Kolejnym przeciwnikiem miał być bezpośredni rywal o drugie, premiowane awansem do Final Four, miejsce w grupie – CV Teneryfa. 

Tu Nafta stanęła na wysokości zadania i nie dała szans rywalkom. Pilanki niesione wspaniałym dopingiem pilskich kibiców pokonały wysoko (25:21, 25:16, 25:18) hiszpańskiego rywala. - Prawdopodobnie było to najlepsze spotkanie rozegrane w Lidze Mistrzyń przez pilską Naftę – podkreślał wówczas Sadowski.

Przysłowiową pieczęć Agnieszka Kosmatka i jej koleżanki przystawiły w Belgii pokonując 3:0 (25:15, 25:21, 25:18) Karcher Herentals, by na koniec notując kolejne efektowne zwycięstwo 3:0 z Olymp Praga.

Czwarta siła Europy

W tym momencie prowadzony przez Jerzego Matlaka i Adama Grabowskiego zespół PTPS przeszedł do historii. Tak! Wywalczył coś, czego nie udało się uczynić dotąd żadnej polskiej drużynie żeńskiej siatkówki: awans do Final Four Ligi Mistrzyń.

W 2000 roku, w półfinale LM w Bursie, pilanki na dzień dobry trafiły na, jak się później okazało, triumfatora rozgrywek, drużynę z Bergamo, prowadzoną przez późniejszego trenera reprezentacji Polski, Marco Bonittę, z którą przegrały 0:3 (13:25, 23:25, 22:25).

W meczu o trzecie miejsce Nafta nie poradziła sobie z Eczacibasi Stambuł i zakończyła turniej na czwartym miejscu w Europie!

Dodam , iż awans do Final Four, nie był jedynym sukcesem pilanek. Prestiżową nagrodą dla najlepszej blokującej turnieju finałowego, została uhonorowana wieloletnia zawodniczka PTPS-u Irina Beżenar.

Ale nie zapominam się, ów materiał ma być poświęcony głównie Adamowi Grabowskiemu. 

Grabek w Tygodniku Nowym

Adam przypomnę wraz ze złotymi siatkarkami przełomu - lat 1999/2003 spotkał się na wigilijnym spotkaniu - w Redakcji Tygodnik Nowy, w grudniu 2021 roku – patrz foto. 

Wówczas Grabek był w trakcie badań. Niestety na początku 2022 roku zdiagnozowano u niego  stwardnienie zanikowe boczne.

Dzisiaj nadal mam moralnego kaca! Dałem się uwieść, iż dojdzie do ,,Spotkania po Latach” ze złotkami pilskiej siatkówki.

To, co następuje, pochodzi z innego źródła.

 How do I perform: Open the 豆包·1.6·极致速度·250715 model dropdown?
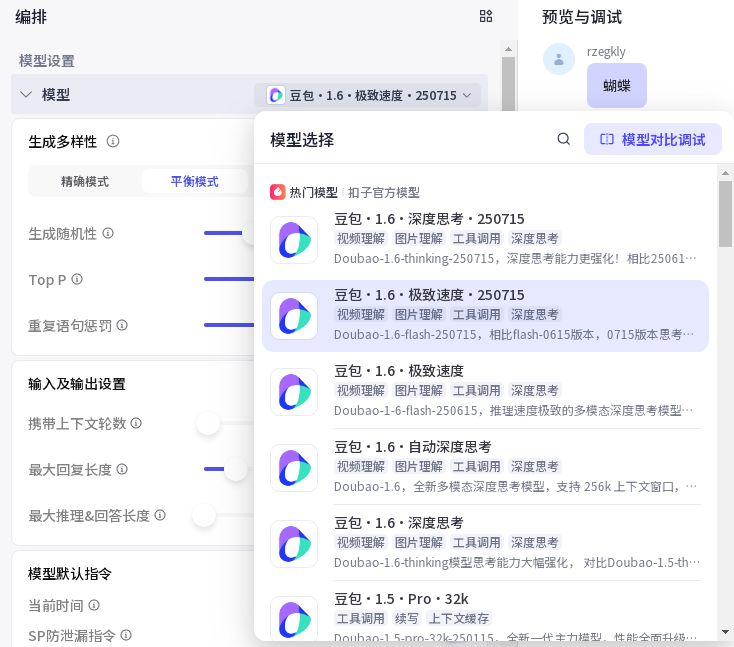pyautogui.click(x=368, y=95)
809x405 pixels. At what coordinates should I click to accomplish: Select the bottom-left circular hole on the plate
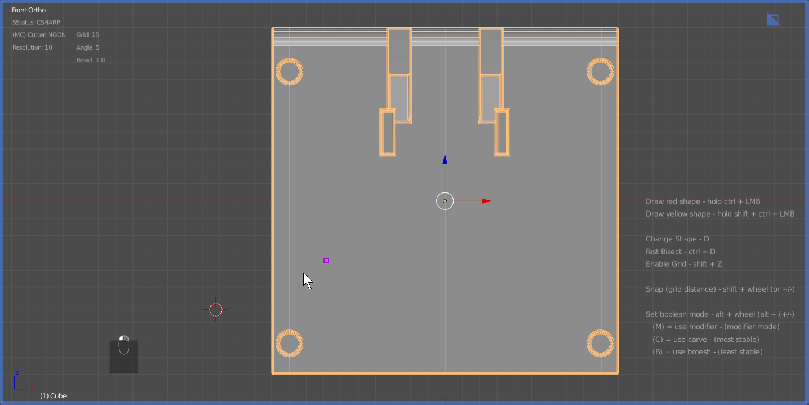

Klimat się nie zmieniał, ale pomysły i charakter spotkania były nad wyraz różne. 

Adam Grabowski przesądził najpierw o przeznaczeniu ewentualnej pomocy podczas ,,Spotkania po Latach” Bronił swe racje ,,rękami i nogami”

Ikona pilskiej siatkówki podkreślał, iż wsparcia potrzebują także inne osoby ze środowiska siatkówki oraz z innych dziedzin, toteż iż on, jak wiemy znajdujący się w bardzo trudnej sytuacji zdrowotnej, źle by się czuł, gdyby ,,Spotkanie po Latach” było ukierunkowane tylko w jego stronę.

Tak! Mieliśmy się spotkać i zagrać dla bardzo ciężko chorego Grabka! Cel był blisko, a jednocześnie daleko.

Na szczęście maiłem okazję uczestniczyć w wydarzeniu kreatora Andrzeja Grobelnego - ,,Charytatywny Bieg Nocny”, który dedykowany był dla Grabka.

,, Warto przypomnieć: Pod koniec sezonu 2004/2005 został pierwszym szkoleniowcem zespołu z Piły, z którym zdobył brązowy medal. W połowie sezonu 2009/2010 zastąpił na stanowisku pierwszego trenera Wojciecha Lalka. Jednak po rozegraniu 10 meczu zrezygnował z funkcji trenera siatkarek PTPS Piła. Od sezonu 2010/2011 był pierwszym trenerem KPSK Stali Mielec, grającej w PlusLidze Kobiet. W połowie sezonu 2011/2012 odszedł z Mielca. Od 22 lutego do końca maja 2012 był pierwszym trenerem II-ligowej Szóstki Biłgoraj[4]. Od początku sezonu 2012/2013 był asystentem pierwszego trenera Atomu Trefla Sopot, Jerzego Matlaka, a w grudniu 2012 r. przejął obowiązki pierwszego trenera.

Od 2009 do 2011 był asystentem Jerzego Matlaka w żeńskiej reprezentacji Polski’’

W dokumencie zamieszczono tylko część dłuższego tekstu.